Moreover, we should mention that the latest data protection solutions from vendors like Veeam are able to leverage object storage directly for backups (direct-to-object over S3), high-performance (multi-bucket SOBR), instant restore (VM Instant Recovery), and backup integrity validation (VM SureBackup) and more.
There are several elements that we recommend organizations ensure are integrated into their immutable storage:
- Instantaneous data lock The second you store object-locked data, it is immutable with zero time delay.
- No deletes or overwrites Make sure your data is never deleted or overwritten. This blocks ransomware attackers from encrypting or deleting data to prevent you from restoring. If any changes are made, a new version of the object is created, leaving the original data intact.
- Support for AWS-compatible S3 Object Locking APIs Enabling immutability at the API level prevents user or application attempts to overwrite data when issuing S3 commands against a data set.
- Configurable retention policies These are important because organizations are required to keep data for varying time periods. The ability to customize such retention policies means they can keep their data protected and fully immutable during this time.
- Compliance mode This capability prevents anyone (including the system superadmin) from changing immutability configurations.
Blocks & Files: Is there a way to scan an organization’s data environment for immutability weaknesses?
Paul Speciale: Yes. First, the organization needs to understand the capabilities and potential limitations of immutable storage. Start by ensuring that immutable backups can be swiftly restored in case of an attack. Periodic and regular restore testing in disaster-like scenarios is strongly encouraged. Backup vendors have implemented tools to make these types of real-world restore validations more practical, and having a fast and reliable backup storage solution is mandatory to cope with this additional workload.
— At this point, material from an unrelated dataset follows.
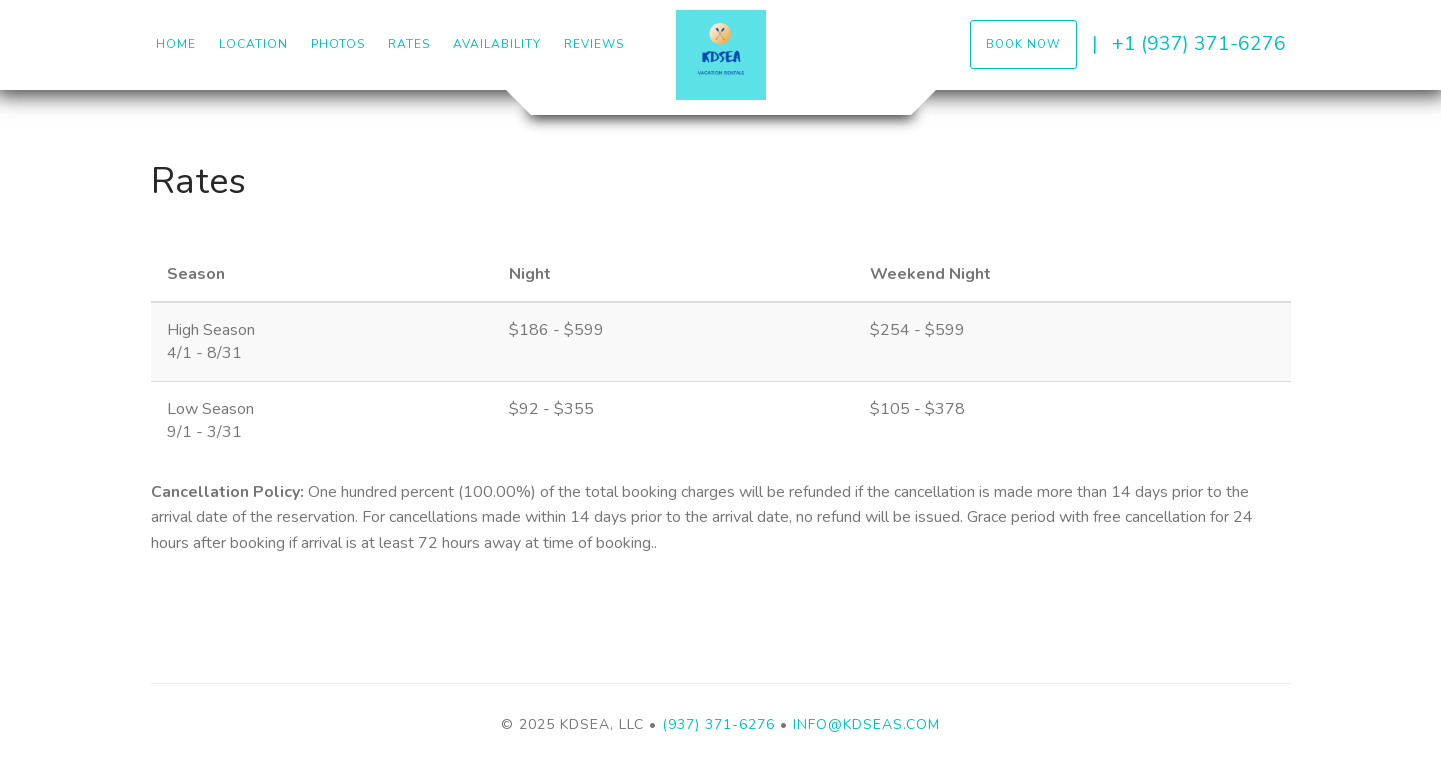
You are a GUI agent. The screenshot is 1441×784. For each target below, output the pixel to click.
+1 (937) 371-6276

Vendor capabilities and immutability implementations can also be validated by third-party agencies. Scality, for example, has worked with the independent validation firm Cohasset Associates, and has published SEC 17a4(f) and FINRA 4511(c) Compliance assessments.
And look for storage solutions that offer multiple internal layers of security to avoid the novel threat vectors mentioned above. To address the need for end-to-end security, Scality is setting a new standard of cyber resilient ransomware protection with its comprehensive CORE5 approach.